Leaders of the institutions that guide global economic development have set 2015 as a target date for reducing by half the number of human beings who live in extreme poverty. The World Bank seems to have launched this campaign and many institutions have joined, including international NGOS like OXFAM and CARE and national agencies like Britain's Department for International Development. A United Nations conference met recently in Monterrey, Mexico, to rally support for this exercise. Those most influential in setting the global agenda for economic development agree that reducing poverty must be the top priority and that reducing extreme poverty immediately is imperative. 2015 symbolises their seriousness and sense of urgency. If they succeed, life will improve for hundreds of millions of people in the next 13 years.
Some history might be useful for those in the public who would join this campaign or seek to monitor its conduct and progress. 'Poverty' came to the fore in the global development agenda during the 1990s, a decade famous for the rapid pace of globalisation, when markets monopolised the minds that planned our global future. The United States exemplified fulsome freemarket growth promoted by global development institutions, led by the World Bank.
The Economist (26 April, 2001) called the nineties "probably the most exuberant period of wealth creation in human history," and showed how the bulk of new wealth came into the hands of the rich. Millionaires and billionaires multiplied, and by 2001, the richest one percent of the world population came to hold a third of the world's wealth. More than half the world's 425 billionaires live in the US, which exemplifies trends in global inequality. Between 1977 and 1999, the richest 20 percent of American households increased their share of national income from 44 percent to 50 percent, and the richest 1 percent increased their share six times more, from 7 percent to 13 percent. In America and around the world, the economic boom accomplished very little poverty reduction and it actually worsened extreme poverty. The most severe new poverty fell on Africa, where average households now consume 20 percent less than 25 years ago.
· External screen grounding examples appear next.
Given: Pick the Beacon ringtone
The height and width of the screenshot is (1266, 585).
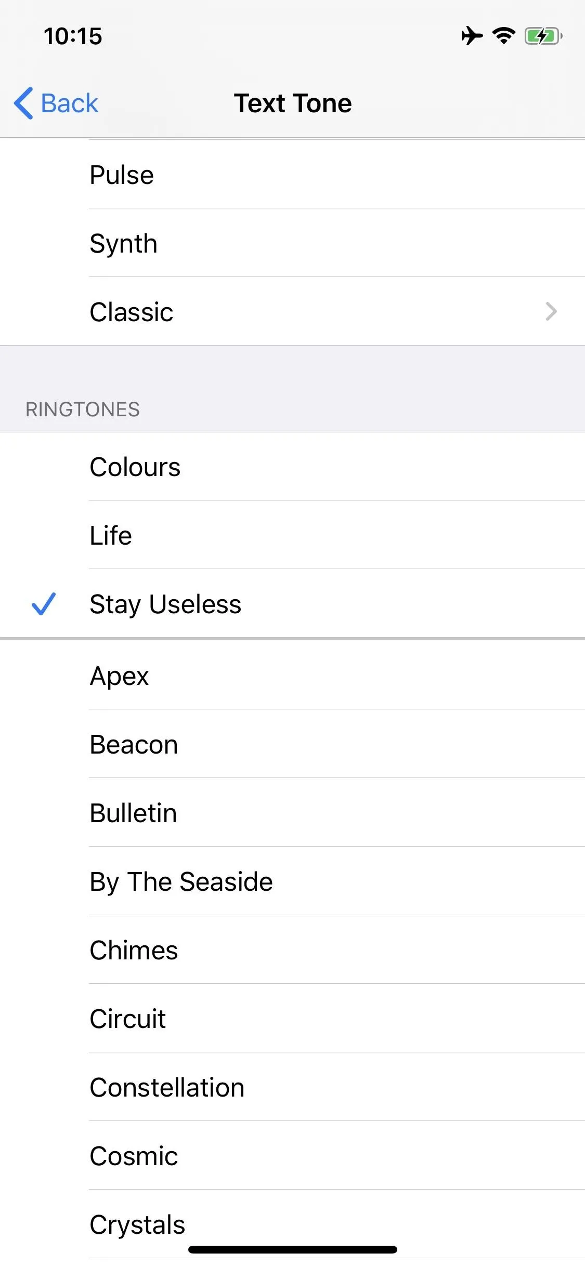Looking at the screenshot, I should click(292, 744).
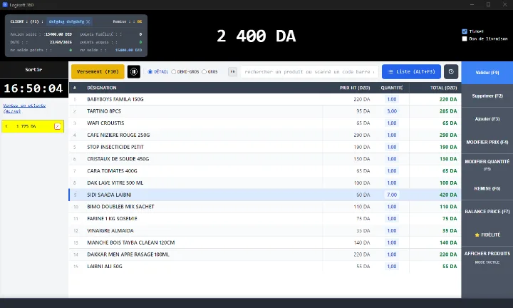The height and width of the screenshot is (308, 513).
Task: Open Ventes en attente link
Action: pos(24,108)
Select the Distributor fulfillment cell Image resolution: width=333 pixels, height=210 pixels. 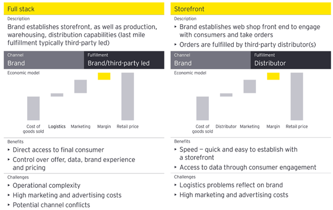[x=291, y=60]
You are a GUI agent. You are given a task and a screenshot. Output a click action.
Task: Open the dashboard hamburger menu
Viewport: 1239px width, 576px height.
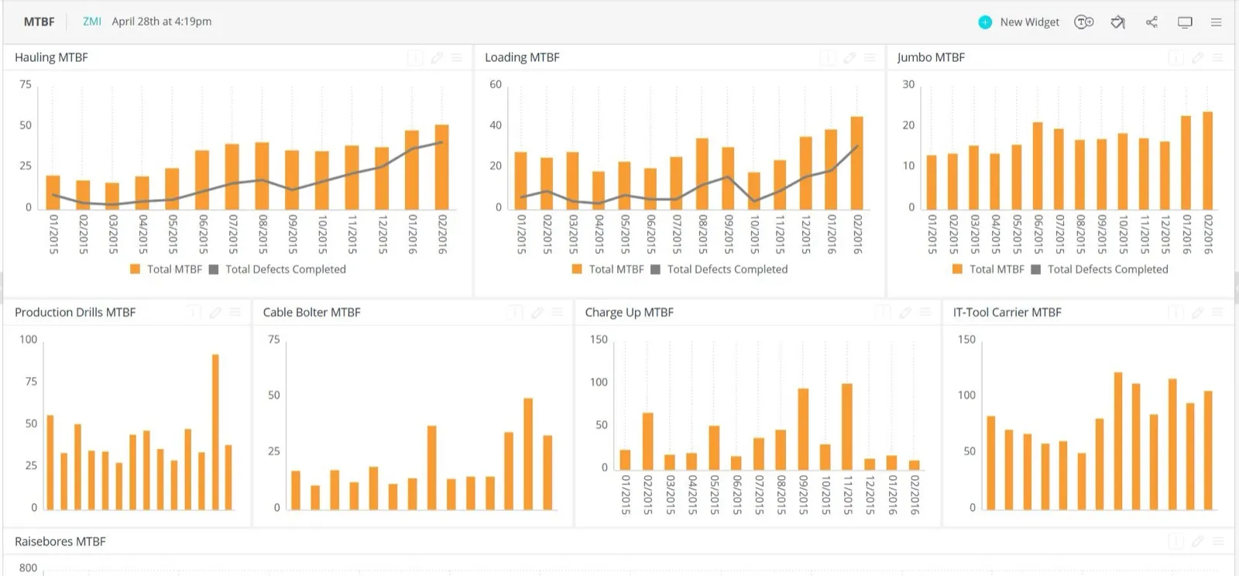[1217, 22]
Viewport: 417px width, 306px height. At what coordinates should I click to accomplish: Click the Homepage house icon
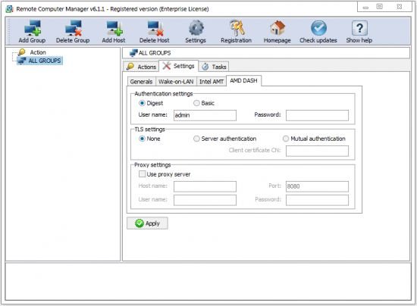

The nineties epitomised and aggravated a much longer trend. In a study for the World Bank, aptly entitled, "Divergence, Big Time," Lant Pritchett calculated that between 1870 and 1985, ratios of per capita income between the richest and poorest countries increased more than six-fold, as income levels dispersed over an ever-widening range of variation and the richest and poorest economies clustered on opposite ends of a broader spectrum. The 1992 UN Human Development Report indicated that global inequality accelerated in the 1970s and 1980s (see chart).